··· Material provided ···
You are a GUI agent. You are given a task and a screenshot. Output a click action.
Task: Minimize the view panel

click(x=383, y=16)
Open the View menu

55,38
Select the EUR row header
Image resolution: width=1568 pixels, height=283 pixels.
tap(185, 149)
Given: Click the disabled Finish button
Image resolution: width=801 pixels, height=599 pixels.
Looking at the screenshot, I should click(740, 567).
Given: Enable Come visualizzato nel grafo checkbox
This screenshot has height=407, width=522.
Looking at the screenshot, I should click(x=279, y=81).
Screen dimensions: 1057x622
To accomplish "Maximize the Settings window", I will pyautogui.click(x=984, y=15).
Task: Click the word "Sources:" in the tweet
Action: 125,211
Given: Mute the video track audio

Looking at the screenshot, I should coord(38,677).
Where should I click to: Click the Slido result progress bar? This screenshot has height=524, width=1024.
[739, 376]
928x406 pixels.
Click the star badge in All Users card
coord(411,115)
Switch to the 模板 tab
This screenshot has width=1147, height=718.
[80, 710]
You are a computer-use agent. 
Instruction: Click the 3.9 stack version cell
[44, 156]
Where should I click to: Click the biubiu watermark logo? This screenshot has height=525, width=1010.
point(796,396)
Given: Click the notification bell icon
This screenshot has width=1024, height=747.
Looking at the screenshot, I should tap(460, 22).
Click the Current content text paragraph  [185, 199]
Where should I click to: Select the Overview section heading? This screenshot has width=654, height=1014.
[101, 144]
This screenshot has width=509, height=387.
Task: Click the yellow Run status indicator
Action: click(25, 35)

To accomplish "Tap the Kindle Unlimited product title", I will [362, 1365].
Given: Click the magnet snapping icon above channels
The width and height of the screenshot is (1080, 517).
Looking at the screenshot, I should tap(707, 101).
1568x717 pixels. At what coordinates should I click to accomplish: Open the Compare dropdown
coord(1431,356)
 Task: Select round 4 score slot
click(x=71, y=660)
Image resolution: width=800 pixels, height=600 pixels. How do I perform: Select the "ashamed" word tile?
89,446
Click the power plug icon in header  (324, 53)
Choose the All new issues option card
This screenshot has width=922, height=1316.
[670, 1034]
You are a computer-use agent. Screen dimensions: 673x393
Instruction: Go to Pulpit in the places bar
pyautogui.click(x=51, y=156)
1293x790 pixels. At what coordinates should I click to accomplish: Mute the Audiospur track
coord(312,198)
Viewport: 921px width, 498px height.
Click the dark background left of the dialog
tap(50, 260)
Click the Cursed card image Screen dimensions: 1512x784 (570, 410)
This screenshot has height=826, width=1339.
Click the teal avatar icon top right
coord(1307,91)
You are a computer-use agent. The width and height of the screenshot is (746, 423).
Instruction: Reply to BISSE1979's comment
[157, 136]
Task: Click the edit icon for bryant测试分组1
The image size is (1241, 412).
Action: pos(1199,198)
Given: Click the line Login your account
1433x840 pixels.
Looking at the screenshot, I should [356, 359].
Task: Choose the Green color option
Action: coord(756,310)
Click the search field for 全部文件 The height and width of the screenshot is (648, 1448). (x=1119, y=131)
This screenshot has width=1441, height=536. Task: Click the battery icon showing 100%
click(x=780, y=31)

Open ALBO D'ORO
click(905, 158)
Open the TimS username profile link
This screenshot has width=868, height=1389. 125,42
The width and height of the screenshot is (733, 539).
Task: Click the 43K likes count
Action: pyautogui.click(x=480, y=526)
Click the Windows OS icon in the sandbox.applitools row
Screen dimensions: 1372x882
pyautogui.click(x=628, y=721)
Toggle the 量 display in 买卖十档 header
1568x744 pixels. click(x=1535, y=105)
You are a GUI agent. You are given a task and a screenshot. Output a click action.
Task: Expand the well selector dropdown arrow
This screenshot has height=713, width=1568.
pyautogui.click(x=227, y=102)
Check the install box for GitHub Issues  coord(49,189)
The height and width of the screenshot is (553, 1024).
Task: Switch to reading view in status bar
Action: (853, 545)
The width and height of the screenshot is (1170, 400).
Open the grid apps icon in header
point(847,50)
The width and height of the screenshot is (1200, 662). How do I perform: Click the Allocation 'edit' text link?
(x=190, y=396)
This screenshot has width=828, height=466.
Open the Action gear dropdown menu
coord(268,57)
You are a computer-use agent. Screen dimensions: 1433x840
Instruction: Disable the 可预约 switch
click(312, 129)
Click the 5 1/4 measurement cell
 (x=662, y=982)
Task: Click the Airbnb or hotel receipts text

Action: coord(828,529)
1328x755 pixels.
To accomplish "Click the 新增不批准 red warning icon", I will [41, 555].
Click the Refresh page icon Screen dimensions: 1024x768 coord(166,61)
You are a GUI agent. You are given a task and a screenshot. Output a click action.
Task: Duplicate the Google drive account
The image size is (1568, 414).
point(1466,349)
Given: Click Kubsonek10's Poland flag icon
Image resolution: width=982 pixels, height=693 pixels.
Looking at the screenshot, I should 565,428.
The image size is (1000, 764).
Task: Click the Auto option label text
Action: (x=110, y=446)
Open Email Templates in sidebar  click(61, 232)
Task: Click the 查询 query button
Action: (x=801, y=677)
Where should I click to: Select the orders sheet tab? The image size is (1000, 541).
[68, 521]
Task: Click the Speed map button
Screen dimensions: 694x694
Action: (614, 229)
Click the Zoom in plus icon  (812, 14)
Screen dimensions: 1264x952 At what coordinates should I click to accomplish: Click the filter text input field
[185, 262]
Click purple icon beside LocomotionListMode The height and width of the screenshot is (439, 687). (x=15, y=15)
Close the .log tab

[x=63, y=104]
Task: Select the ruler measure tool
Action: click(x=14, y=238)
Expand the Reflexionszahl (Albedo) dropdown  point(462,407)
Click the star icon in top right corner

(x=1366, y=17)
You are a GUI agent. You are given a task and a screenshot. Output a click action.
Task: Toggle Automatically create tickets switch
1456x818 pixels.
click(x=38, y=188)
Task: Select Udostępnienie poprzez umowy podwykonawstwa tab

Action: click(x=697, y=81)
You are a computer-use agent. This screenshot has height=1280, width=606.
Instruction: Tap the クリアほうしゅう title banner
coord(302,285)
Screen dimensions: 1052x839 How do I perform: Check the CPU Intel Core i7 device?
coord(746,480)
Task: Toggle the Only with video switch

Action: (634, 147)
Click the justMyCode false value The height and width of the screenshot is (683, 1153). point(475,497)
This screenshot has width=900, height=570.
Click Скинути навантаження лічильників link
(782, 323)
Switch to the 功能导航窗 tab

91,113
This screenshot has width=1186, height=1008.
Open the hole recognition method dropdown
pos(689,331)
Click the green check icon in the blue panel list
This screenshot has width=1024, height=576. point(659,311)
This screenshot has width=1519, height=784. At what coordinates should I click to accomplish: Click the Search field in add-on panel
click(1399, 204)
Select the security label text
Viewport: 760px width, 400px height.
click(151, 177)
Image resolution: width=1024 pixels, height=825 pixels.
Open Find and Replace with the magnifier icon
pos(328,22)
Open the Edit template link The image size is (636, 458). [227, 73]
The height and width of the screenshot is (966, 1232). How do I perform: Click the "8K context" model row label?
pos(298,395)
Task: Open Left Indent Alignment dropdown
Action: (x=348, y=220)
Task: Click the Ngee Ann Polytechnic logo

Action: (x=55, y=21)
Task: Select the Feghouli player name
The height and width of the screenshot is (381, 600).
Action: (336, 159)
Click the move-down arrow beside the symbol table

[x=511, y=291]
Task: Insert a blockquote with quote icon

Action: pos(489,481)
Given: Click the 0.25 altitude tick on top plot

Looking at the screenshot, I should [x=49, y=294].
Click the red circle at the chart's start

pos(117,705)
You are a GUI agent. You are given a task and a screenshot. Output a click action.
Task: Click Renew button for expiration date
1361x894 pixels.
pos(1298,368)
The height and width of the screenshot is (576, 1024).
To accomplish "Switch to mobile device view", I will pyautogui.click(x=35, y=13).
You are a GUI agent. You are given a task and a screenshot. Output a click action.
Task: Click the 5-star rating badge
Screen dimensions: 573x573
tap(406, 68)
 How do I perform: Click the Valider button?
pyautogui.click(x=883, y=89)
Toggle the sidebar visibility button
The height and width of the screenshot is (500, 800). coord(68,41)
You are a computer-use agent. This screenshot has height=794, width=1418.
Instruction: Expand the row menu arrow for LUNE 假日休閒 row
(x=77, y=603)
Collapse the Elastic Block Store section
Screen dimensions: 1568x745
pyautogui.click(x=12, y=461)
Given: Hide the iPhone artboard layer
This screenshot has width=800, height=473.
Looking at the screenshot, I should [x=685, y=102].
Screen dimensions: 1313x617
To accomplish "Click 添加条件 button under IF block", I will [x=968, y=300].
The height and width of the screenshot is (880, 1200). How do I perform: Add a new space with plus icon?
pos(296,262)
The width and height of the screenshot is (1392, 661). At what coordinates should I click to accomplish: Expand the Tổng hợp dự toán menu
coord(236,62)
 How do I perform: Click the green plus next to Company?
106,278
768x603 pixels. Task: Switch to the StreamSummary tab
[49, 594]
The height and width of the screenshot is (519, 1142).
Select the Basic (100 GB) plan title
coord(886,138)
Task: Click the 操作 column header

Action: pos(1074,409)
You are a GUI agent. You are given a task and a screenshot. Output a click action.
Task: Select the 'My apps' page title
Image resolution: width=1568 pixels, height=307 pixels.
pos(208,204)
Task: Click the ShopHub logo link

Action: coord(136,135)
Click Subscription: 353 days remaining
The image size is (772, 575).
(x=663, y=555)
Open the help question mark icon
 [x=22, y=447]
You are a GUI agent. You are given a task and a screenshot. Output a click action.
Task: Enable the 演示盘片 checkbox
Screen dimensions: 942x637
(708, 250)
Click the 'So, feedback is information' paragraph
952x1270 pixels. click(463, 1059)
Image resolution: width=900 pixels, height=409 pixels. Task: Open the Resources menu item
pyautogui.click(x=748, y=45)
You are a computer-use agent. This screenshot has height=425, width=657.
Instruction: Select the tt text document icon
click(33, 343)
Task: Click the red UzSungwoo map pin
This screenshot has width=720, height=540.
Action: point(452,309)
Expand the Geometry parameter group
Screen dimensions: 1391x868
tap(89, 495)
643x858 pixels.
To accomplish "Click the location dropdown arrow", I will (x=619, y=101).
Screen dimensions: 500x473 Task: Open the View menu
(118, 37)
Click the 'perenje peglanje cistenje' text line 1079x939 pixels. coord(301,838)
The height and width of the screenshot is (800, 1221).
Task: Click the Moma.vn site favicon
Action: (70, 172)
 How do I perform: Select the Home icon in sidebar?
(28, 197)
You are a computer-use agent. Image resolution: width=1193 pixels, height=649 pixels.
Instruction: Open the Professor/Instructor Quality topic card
···
Problem to work on: Please give an exact copy of the lines above, beginning with the line containing "Open Email Templates" and running through the line containing "Image resolution: width=1024", and of no other lines.

Result:
Open Email Templates in sidebar  click(61, 232)
Task: Click the 查询 query button
Action: (x=801, y=677)
Where should I click to: Select the orders sheet tab? The image size is (1000, 541).
[68, 521]
Task: Click the Speed map button
Screen dimensions: 694x694
Action: (614, 229)
Click the Zoom in plus icon  (812, 14)
Screen dimensions: 1264x952 At what coordinates should I click to accomplish: Click the filter text input field
[185, 262]
Click purple icon beside LocomotionListMode The height and width of the screenshot is (439, 687). (x=15, y=15)
Close the .log tab

[x=63, y=104]
Task: Select the ruler measure tool
Action: click(x=14, y=238)
Expand the Reflexionszahl (Albedo) dropdown  point(462,407)
Click the star icon in top right corner

(x=1366, y=17)
You are a GUI agent. You are given a task and a screenshot. Output a click action.
Task: Toggle Automatically create tickets switch
1456x818 pixels.
click(x=38, y=188)
Task: Select Udostępnienie poprzez umowy podwykonawstwa tab

Action: click(x=697, y=81)
You are a computer-use agent. This screenshot has height=1280, width=606.
Instruction: Tap the クリアほうしゅう title banner
coord(302,285)
Screen dimensions: 1052x839 How do I perform: Check the CPU Intel Core i7 device?
coord(746,480)
Task: Toggle the Only with video switch

Action: (634, 147)
Click the justMyCode false value The height and width of the screenshot is (683, 1153). point(475,497)
This screenshot has width=900, height=570.
Click Скинути навантаження лічильників link
(782, 323)
Switch to the 功能导航窗 tab

91,113
This screenshot has width=1186, height=1008.
Open the hole recognition method dropdown
pos(689,331)
Click the green check icon in the blue panel list
This screenshot has width=1024, height=576. point(659,311)
This screenshot has width=1519, height=784. At what coordinates should I click to accomplish: Click the Search field in add-on panel
click(1399, 204)
Select the security label text
Viewport: 760px width, 400px height.
click(151, 177)
Image resolution: width=1024 pixels, height=825 pixels.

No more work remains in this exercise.